Work item: Ignoring the images, restate the records below word for word.

══ Task inputs

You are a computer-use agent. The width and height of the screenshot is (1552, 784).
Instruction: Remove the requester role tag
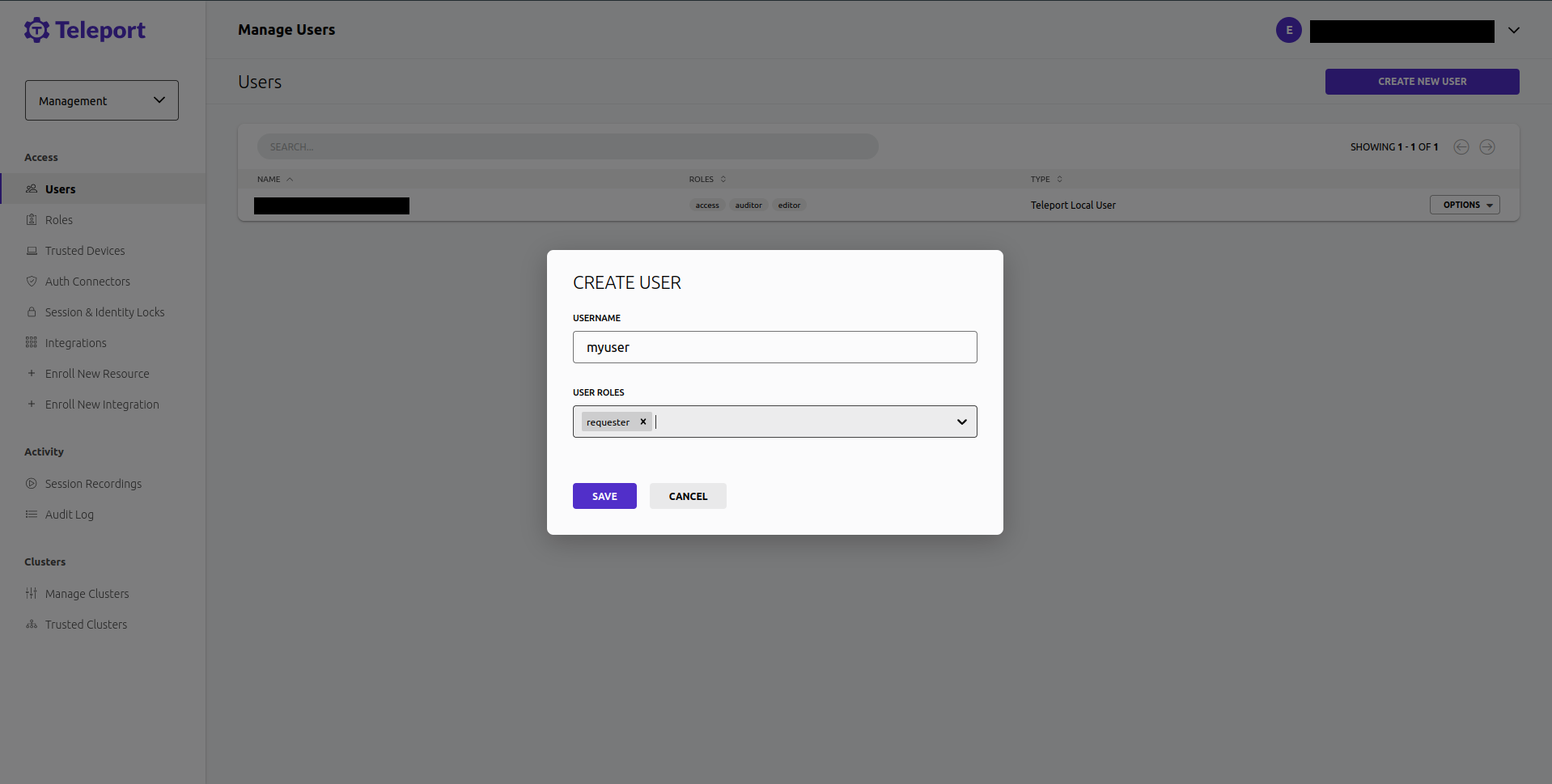(642, 421)
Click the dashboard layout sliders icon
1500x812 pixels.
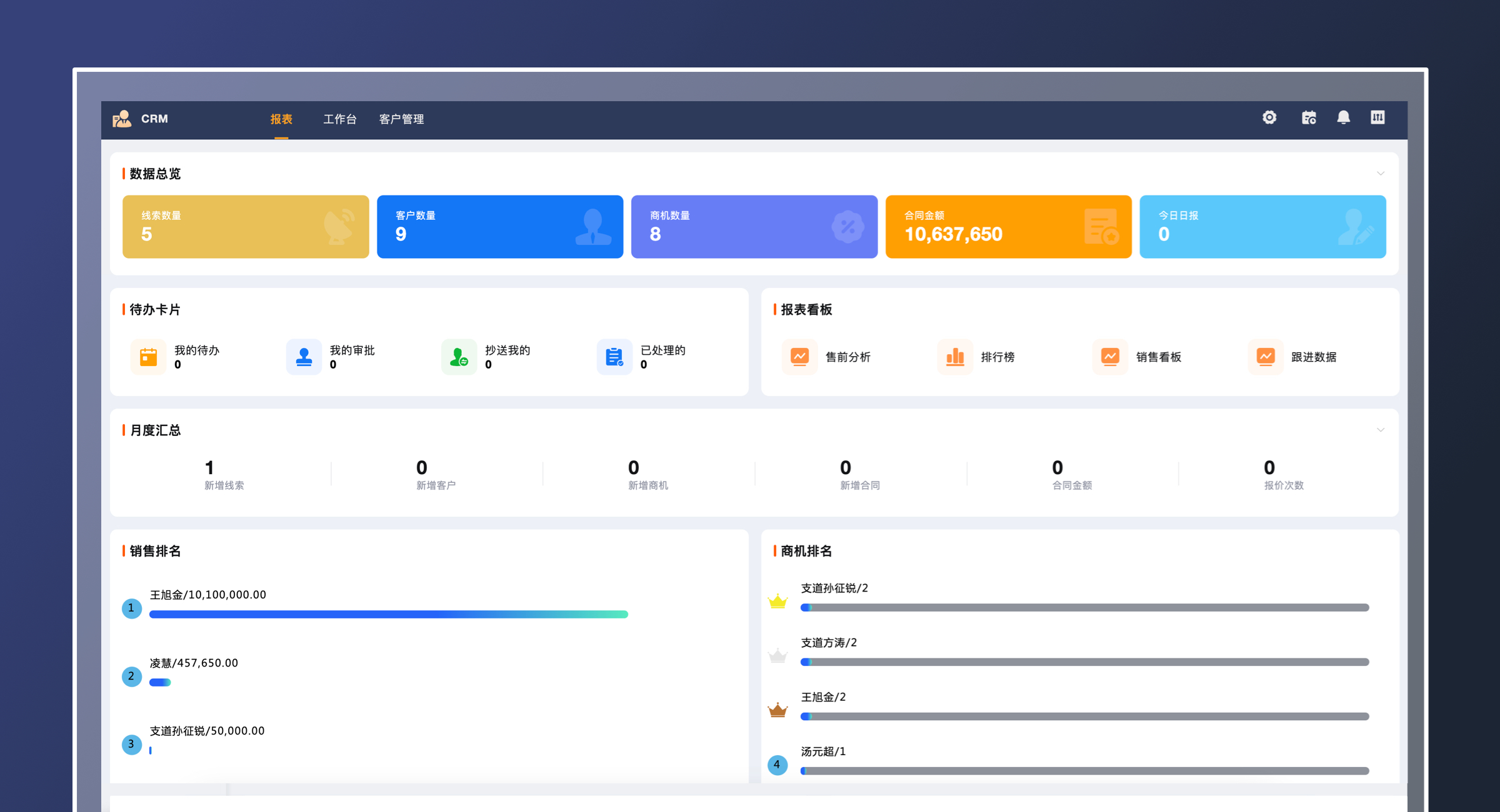(x=1378, y=117)
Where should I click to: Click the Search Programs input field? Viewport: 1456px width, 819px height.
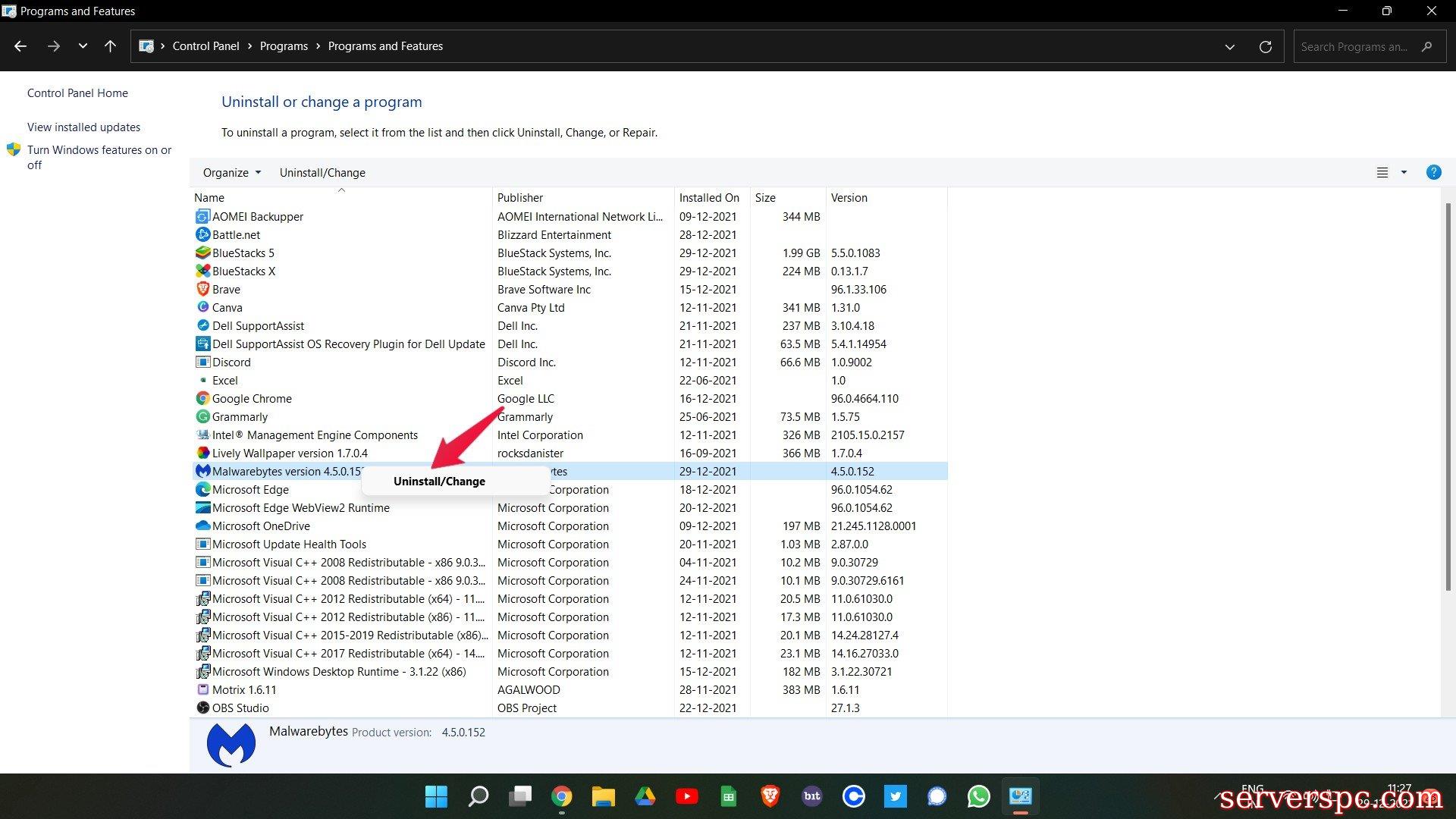point(1354,46)
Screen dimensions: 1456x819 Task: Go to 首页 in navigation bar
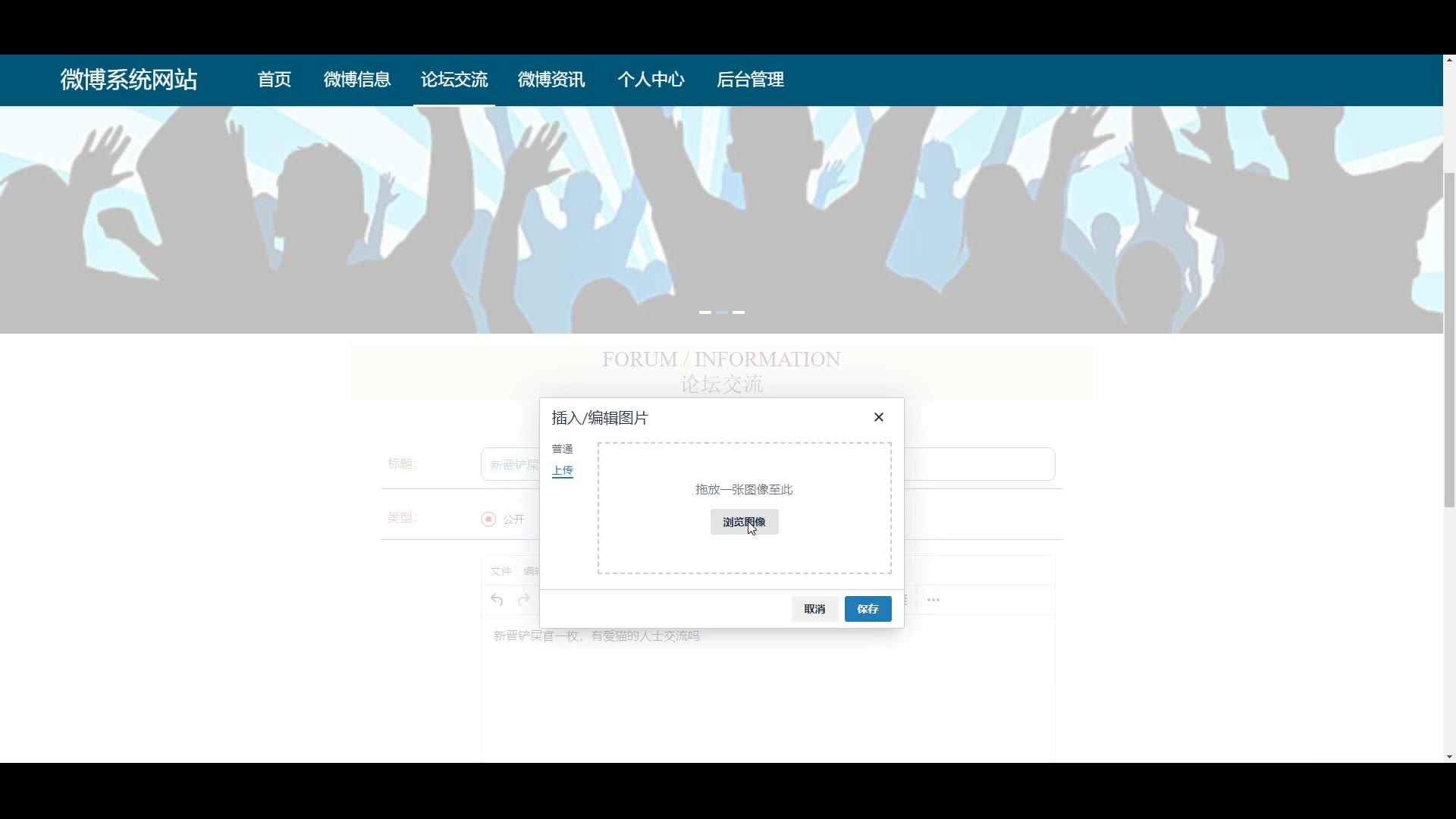click(275, 80)
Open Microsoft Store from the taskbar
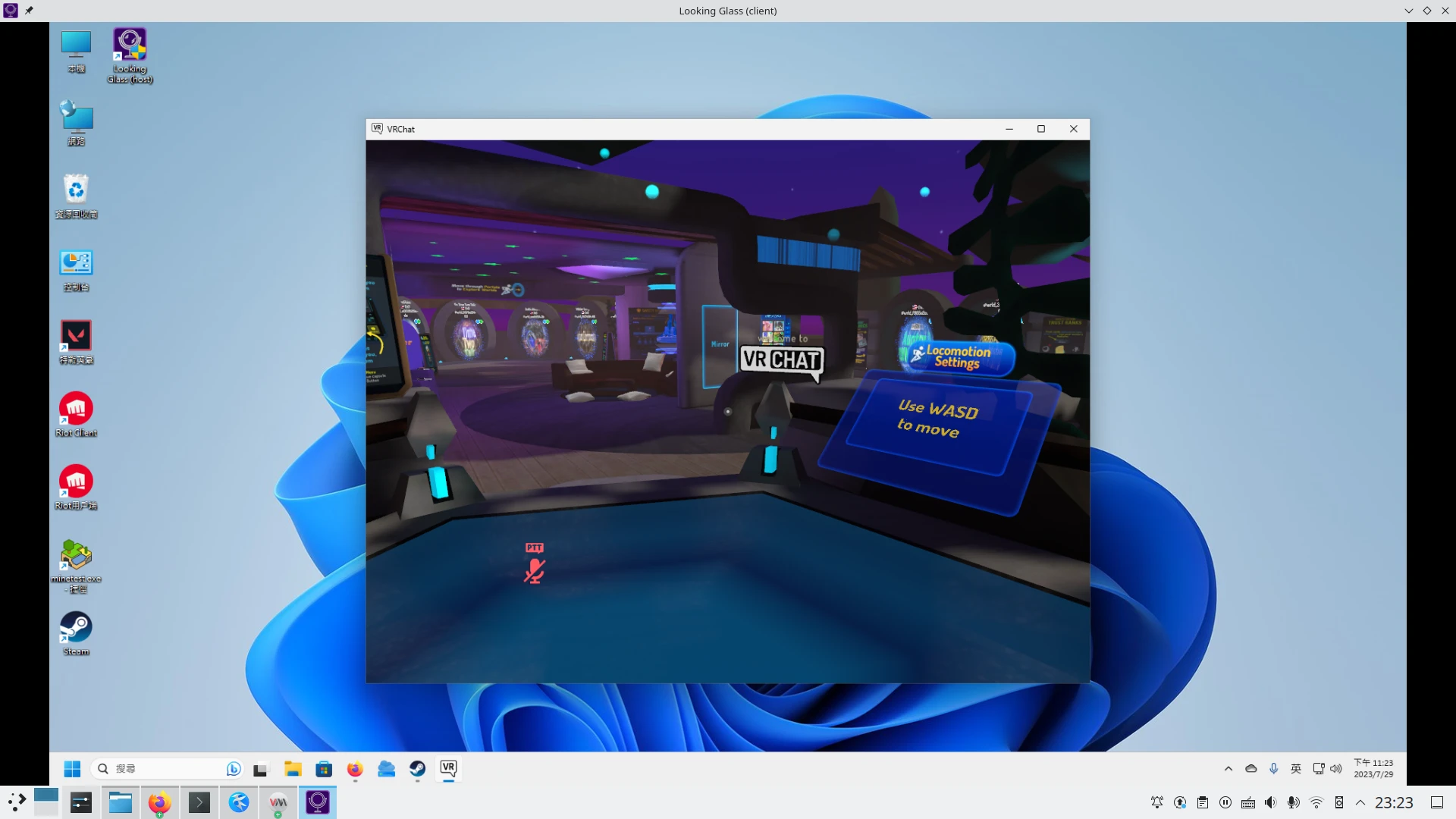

════

Written response:
You are a computer-use agent. The width and height of the screenshot is (1552, 784).
Instruction: Remove the requester role tag
(642, 421)
Click the dashboard layout sliders icon
1500x812 pixels.
(x=1378, y=117)
Where should I click to: Click the Search Programs input field? Viewport: 1456px width, 819px height.
point(1354,46)
Screen dimensions: 1456x819 Task: Go to 首页 in navigation bar
click(275, 80)
Open Microsoft Store from the taskbar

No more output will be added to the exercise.